We propose a model that forecasts market correlation structure from link- and node-based financial network features using machine learning. For such, market structure is modeled as a dynamic asset network by quantifying time-dependent co-movement of asset price returns across company constituents of major global market indices. We provide empirical evidence using three different network filtering methods to estimate market structure, namely Dynamic Asset Graph, Dynamic Minimal Spanning Tree and Dynamic Threshold Networks.
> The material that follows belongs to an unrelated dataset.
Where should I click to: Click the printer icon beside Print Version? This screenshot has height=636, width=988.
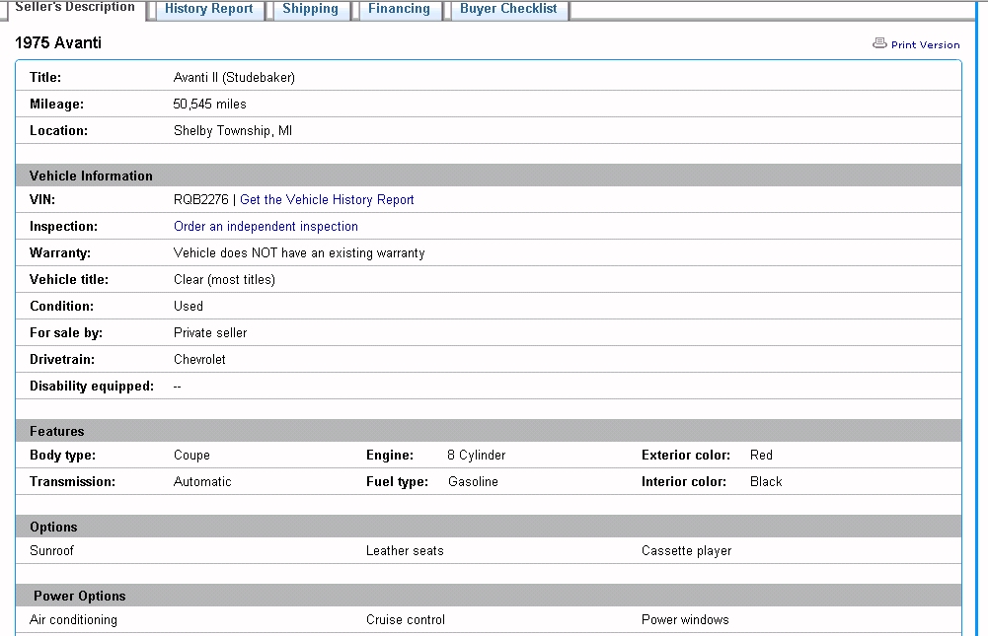pyautogui.click(x=879, y=43)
Experimental results show that the proposed model can forecast market structure with high predictive performance with up to \(40\%\) improvement over a time-invariant correlation-based benchmark. Non-pair-wise correlation features showed to be important compared to traditionally used pair-wise correlation measures for all markets studied, particularly in the long-term forecasting of stock market structure. Evidence is provided for stock constituents of the DAX30, EUROSTOXX50, FTSE100, HANGSENG50, NASDAQ100 and NIFTY50 market indices. Findings can be useful to improve portfolio selection and risk management methods, which commonly rely on a backward-looking covariance matrix to estimate portfolio risk.

Abstract Image

利用机器学习从网络特征预测金融市场结构
我们提出了一种利用机器学习从基于链接和节点的金融网络特征预测市场相关性结构的模型。为此,我们通过量化全球主要市场指数中各公司成分股之间资产价格收益随时间变化的共同运动,将市场结构建模为动态资产网络。我们使用三种不同的网络过滤方法(即动态资产图、动态最小生成树和动态阈值网络)来估算市场结构,并提供了实证证据。实验结果表明,与基于时间不变相关性的基准相比,所提出的模型可以预测市场结构,并具有较高的预测性能。在所研究的所有市场中,与传统使用的成对相关性指标相比,非成对相关性特征显示出其重要性,特别是在股票市场结构的长期预测中。该研究为 DAX30、EUROSTOXX50、FTSE100、HANGSENG50、NASDAQ100 和 NIFTY50 市场指数的股票成分股提供了证据。研究结果有助于改进投资组合选择和风险管理方法,这些方法通常依赖于后向协方差矩阵来估计投资组合风险。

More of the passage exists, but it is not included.